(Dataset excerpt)
○ ○ ○ ○
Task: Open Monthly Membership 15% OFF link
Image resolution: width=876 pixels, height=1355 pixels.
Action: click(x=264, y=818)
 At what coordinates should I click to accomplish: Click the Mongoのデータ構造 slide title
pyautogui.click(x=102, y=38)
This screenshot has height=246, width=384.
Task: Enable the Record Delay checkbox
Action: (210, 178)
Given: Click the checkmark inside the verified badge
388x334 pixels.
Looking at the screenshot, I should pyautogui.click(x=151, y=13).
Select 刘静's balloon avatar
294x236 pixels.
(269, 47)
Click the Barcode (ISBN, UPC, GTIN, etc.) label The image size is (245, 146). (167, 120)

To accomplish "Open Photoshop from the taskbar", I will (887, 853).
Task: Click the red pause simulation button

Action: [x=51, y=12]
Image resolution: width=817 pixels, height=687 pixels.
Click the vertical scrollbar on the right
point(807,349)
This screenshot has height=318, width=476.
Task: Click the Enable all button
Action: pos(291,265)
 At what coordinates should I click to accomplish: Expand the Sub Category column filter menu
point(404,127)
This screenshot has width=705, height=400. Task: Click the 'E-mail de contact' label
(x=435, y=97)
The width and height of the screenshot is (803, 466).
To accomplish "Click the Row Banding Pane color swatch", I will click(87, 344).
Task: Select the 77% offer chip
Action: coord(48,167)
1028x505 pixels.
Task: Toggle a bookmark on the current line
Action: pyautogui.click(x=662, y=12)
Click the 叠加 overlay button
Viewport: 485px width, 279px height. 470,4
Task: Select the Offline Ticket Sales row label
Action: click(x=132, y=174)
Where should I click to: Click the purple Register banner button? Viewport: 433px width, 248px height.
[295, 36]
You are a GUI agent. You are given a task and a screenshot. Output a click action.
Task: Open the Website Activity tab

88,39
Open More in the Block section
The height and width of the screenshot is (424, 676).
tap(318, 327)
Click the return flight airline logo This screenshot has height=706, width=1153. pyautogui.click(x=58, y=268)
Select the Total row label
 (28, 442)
○ ○ ○ ○
# What is required
Rewrite all the items above as a Markdown table with a column named "No." for the row number and a column named "Line" for the line itself, leaving out blank lines.

# Exercise solution
| No. | Line |
|---|---|
| 1 | Task: Open Monthly Membership 15% OFF link |
| 2 | Image resolution: width=876 pixels, height=1355 pixels. |
| 3 | Action: click(x=264, y=818) |
| 4 |  At what coordinates should I click to accomplish: Click the Mongoのデータ構造 slide title |
| 5 | pyautogui.click(x=102, y=38) |
| 6 | This screenshot has height=246, width=384. |
| 7 | Task: Enable the Record Delay checkbox |
| 8 | Action: (210, 178) |
| 9 | Given: Click the checkmark inside the verified badge |
| 10 | 388x334 pixels. |
| 11 | Looking at the screenshot, I should pyautogui.click(x=151, y=13). |
| 12 | Select 刘静's balloon avatar |
| 13 | 294x236 pixels. |
| 14 | (269, 47) |
| 15 | Click the Barcode (ISBN, UPC, GTIN, etc.) label The image size is (245, 146). (167, 120) |
| 16 | To accomplish "Open Photoshop from the taskbar", I will (887, 853). |
| 17 | Task: Click the red pause simulation button |
| 18 | Action: [x=51, y=12] |
| 19 | Image resolution: width=817 pixels, height=687 pixels. |
| 20 | Click the vertical scrollbar on the right |
| 21 | point(807,349) |
| 22 | This screenshot has height=318, width=476. |
| 23 | Task: Click the Enable all button |
| 24 | Action: pos(291,265) |
| 25 |  At what coordinates should I click to accomplish: Expand the Sub Category column filter menu |
| 26 | point(404,127) |
| 27 | This screenshot has width=705, height=400. Task: Click the 'E-mail de contact' label |
| 28 | (x=435, y=97) |
| 29 | The width and height of the screenshot is (803, 466). |
| 30 | To accomplish "Click the Row Banding Pane color swatch", I will click(87, 344). |
| 31 | Task: Select the 77% offer chip |
| 32 | Action: coord(48,167) |
| 33 | 1028x505 pixels. |
| 34 | Task: Toggle a bookmark on the current line |
| 35 | Action: pyautogui.click(x=662, y=12) |
| 36 | Click the 叠加 overlay button |
| 37 | Viewport: 485px width, 279px height. 470,4 |
| 38 | Task: Select the Offline Ticket Sales row label |
| 39 | Action: click(x=132, y=174) |
| 40 | Where should I click to: Click the purple Register banner button? Viewport: 433px width, 248px height. |
| 41 | [295, 36] |
| 42 | You are a GUI agent. You are given a task and a screenshot. Output a click action. |
| 43 | Task: Open the Website Activity tab |
| 44 | 88,39 |
| 45 | Open More in the Block section |
| 46 | The height and width of the screenshot is (424, 676). |
| 47 | tap(318, 327) |
| 48 | Click the return flight airline logo This screenshot has height=706, width=1153. pyautogui.click(x=58, y=268) |
| 49 | Select the Total row label |
| 50 |  (28, 442) |